I think it’s safe to say we’ve all been in the bathroom and witnessed the unfortunate event of seeing a bug. Whether it’s a spider creeping along the shower wall, or a roach scampering underneath the sink, it’s never a pleasant ordeal.
Bugs love to make themselves welcome at our home uninvited. But it’s a fact of life in every household. Bugs are going to find their way in. And in my opinion, the kitchen and the bathroom are probably the worst places to find them.
So, how can you stop bugs from getting into your bathroom?
You can stop bugs from getting into your bathroom by keeping it clean, sealing up any cracks, and stopping moisture in its tracks.
Read on to find out what you can do to stop bugs from getting into your bathroom with these tried and true tips. Whether you have spiders, cockroaches, flies, or some other undesirables, don’t fret. We’ve got you covered with these methods.
Why Are Bugs So Attracted to the Bathroom?
The number one reason that bugs are so attracted to the bathroom is moisture. They love it and are attracted to any area in your home it may be.

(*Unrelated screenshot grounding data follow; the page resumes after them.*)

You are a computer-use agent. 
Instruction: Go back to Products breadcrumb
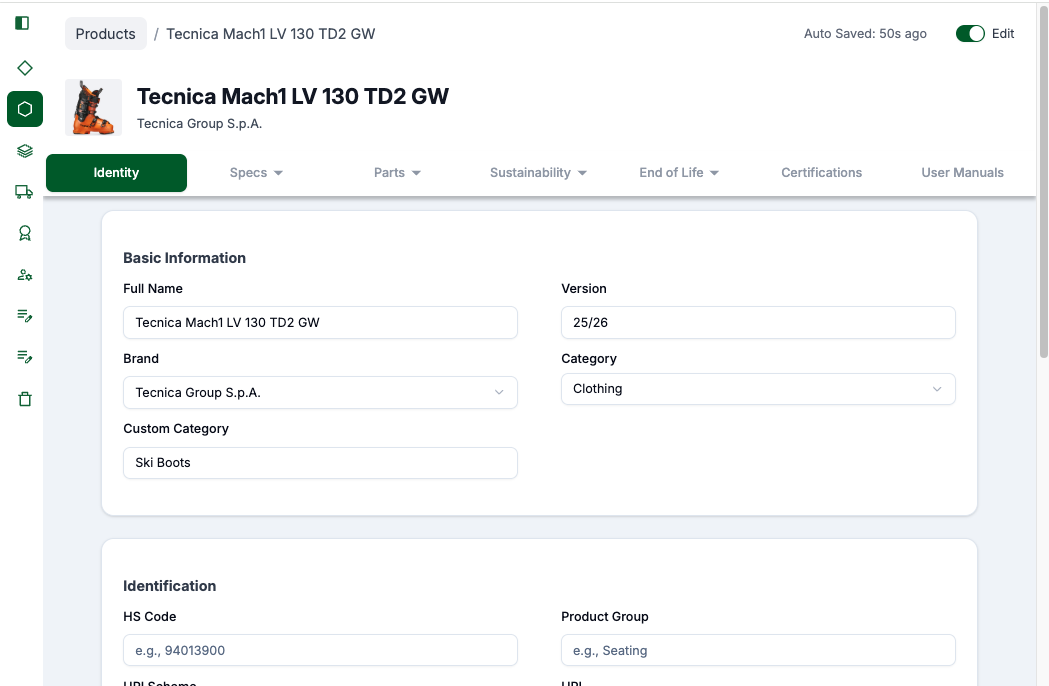tap(105, 34)

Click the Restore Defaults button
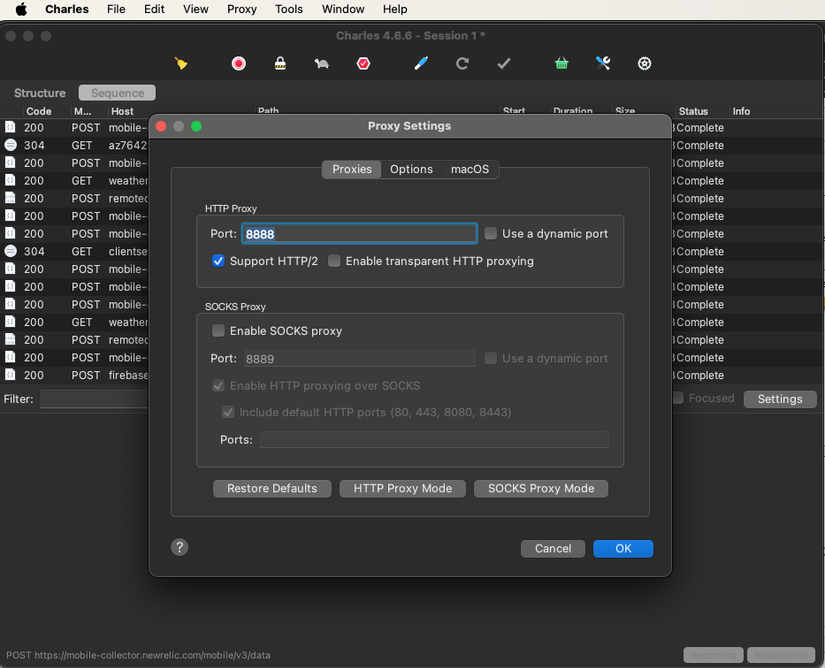(x=272, y=488)
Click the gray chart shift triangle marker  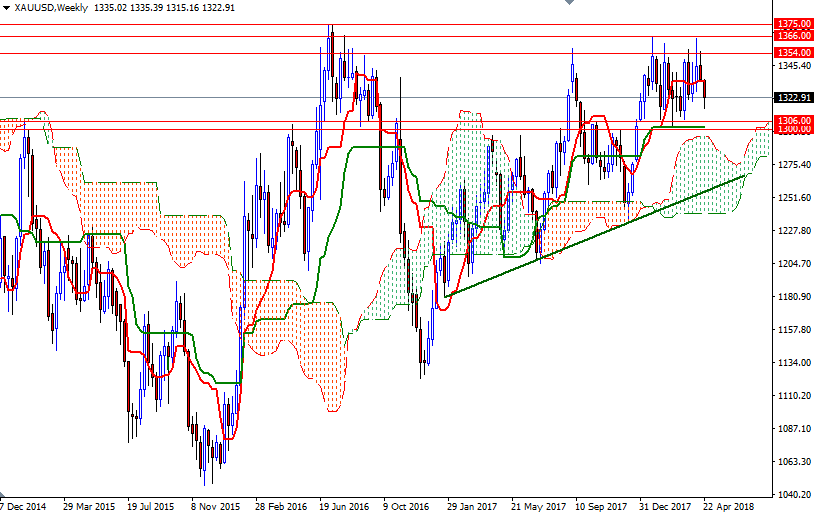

This is why folks in the deep south, where humidity levels are high, tend to see more bugs in their homes.
While we may be disgusted about sharing our space with insects, they certainly don’t show any concerns about it.
Insects love organic matter that grows in humid areas. In the bathroom, water is always being splashed on the floors and sinks (especially if you have small children), leading to the build-up of condensation that can quickly lead to mold.
If your bathroom is poorly ventilated, water and soap residue are more likely to stick to surfaces, which is even more of an invitation for bugs.
How Do I Know What Bugs I Am Dealing With?
Insects tend to live on the premise that the more, the merrier, meaning that you are very likely to see different species of bugs in your bathroom. Let’s take a look at some of the most common ones.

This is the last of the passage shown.